It’s about Casey, the Dog of Infinite Badness. She’s become the bane of my existence. Here’s why:
1) She’s soggy again, after being dry and happy for most of a year. She started dribbling on everything sporadically a few weeks ago. She’d be dry, and dry, and dry… we’d take the diaper off and BOOM… sog-tastic mess on carpets, furniture, clothing, pillows.
2) I’m not sure if you’ve ever had to deal with dog pee on upholstery, but it’s difficult (if not impossible) to ever get the smell out. Our couch is basically ruined. I cried about it, and said some very unkind things to Mistress Dribbly-pants. I’m a little ashamed, and a lot disappointed. In both of us.
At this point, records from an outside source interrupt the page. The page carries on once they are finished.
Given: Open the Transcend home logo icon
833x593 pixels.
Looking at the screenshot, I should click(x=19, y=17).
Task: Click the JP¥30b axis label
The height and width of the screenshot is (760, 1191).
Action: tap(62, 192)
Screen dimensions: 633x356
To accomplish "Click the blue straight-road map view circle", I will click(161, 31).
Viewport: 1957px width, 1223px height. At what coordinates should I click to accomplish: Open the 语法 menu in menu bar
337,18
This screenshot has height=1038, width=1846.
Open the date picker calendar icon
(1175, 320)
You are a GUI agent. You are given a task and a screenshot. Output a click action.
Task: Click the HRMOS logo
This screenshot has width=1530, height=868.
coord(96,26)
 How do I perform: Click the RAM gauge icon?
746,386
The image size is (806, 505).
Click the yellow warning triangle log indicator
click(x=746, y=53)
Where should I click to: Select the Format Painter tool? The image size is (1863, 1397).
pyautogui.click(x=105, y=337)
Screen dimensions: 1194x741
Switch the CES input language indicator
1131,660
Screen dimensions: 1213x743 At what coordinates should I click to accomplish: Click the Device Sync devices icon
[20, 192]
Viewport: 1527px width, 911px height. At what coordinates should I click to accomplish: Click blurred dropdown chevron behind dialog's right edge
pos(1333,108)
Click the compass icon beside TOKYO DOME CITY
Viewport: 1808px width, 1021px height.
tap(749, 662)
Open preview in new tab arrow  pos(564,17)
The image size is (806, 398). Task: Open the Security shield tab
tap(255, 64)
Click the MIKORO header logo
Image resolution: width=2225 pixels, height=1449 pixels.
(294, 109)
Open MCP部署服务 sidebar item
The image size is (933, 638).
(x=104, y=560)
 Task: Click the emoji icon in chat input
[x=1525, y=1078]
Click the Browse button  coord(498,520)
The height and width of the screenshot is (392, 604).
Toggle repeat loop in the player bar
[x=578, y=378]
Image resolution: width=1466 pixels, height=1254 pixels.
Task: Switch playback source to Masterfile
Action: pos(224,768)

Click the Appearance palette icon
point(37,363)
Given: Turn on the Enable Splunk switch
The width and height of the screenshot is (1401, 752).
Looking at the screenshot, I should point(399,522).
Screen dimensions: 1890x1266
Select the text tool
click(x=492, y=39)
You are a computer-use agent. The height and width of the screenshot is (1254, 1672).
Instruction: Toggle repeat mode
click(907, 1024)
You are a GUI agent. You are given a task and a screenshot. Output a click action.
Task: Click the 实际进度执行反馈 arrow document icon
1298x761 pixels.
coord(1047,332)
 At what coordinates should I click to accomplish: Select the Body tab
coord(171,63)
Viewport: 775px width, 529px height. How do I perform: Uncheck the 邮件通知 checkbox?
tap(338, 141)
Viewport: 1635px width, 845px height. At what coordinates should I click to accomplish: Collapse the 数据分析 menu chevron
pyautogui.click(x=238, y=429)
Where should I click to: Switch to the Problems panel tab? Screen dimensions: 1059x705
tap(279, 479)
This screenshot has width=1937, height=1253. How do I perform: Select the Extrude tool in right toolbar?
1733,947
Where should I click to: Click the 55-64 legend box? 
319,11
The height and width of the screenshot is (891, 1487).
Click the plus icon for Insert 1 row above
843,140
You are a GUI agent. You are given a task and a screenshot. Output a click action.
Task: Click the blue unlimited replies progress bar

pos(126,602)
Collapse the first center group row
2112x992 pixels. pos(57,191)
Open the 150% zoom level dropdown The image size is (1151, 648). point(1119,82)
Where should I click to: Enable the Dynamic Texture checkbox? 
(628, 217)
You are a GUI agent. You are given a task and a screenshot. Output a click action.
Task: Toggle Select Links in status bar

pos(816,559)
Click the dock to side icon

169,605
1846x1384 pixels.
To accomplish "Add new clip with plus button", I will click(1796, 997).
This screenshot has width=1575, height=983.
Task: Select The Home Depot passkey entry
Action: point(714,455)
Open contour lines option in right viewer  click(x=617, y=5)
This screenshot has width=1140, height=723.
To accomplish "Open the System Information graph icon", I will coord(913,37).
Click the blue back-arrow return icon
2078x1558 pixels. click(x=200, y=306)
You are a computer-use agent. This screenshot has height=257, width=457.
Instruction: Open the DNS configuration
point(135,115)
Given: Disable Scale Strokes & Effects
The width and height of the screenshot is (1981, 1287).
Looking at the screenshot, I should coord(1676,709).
3) She’s started to eat very odd things. Yesterday she snicked off an about-to-bloom calendula flower and ate it like it was a MilkBone. She’s also trolled in the back yard for fallen impatiens blossoms, rose petals, blueberries, raspberries, and zebra grass.
4) She’s started to rise up on her back legs to eat things off the counters. This one really gets my goat, mainly because she’s never done it before. Before we caught on, she ate half a loaf of bread, fruit, butter, wrappers… anything we hadn’t put away. We’ve gotten a little more careful lately.
5) Yes, I’m aware that becoming rabidly hungry may be a symptom of something else – she will be seen by a vet as soon as possible. However, we’ve been to the vet constantly over the past two years, and they still don’t know what’s up with her. She is up to date with her shots, has a regular treatment plan with the vet, gets long walks twice a day, gets healthy food… She really isn’t neglected.
6) You can’t put a dog down for being incontinent, for ruining a couch, or for eating a stick of butter. Adopting a dog is for life. We promised to take care of her until the end, and we will. But some small and not-very-nice part of me wishes we could drive her into the country to frolic in someone else’s blueberry bushes and on someone else’s couch.
7) When we go out, we have to kennel her or she cleans off the counters, shinnies out of her diaper, jumps on the furniture and leaks piddle everywhere. I don’t really like locking her in her kennel – to me it defeats one of the purposes of having a dog, especially when you leave the house.
I’m sad because she’s completely ruining my house, and sad because no one, human or dog, deserves to be thought of the way I’m thinking of her. It’s not very charitable, and not very nice. Surely I’m a horrid person for not coming to her rescue and fixing all her problems – but I’ve tried. Really. I’ve tried. I can’t fix things, and I wish I could. I want Casey, the Dog of Infinite Badness, to live out the rest of her life surrounded by the people who love her. I want her warm and safe and dry. I want her to be able to sleep by my darling husband’s feet, to be within our reach at all times so we can say ‘good dog’ and pat her on the head.
I’ll keep trying to make her life a good one. Honest, I will. After all, a couch can only be destroyed once, right?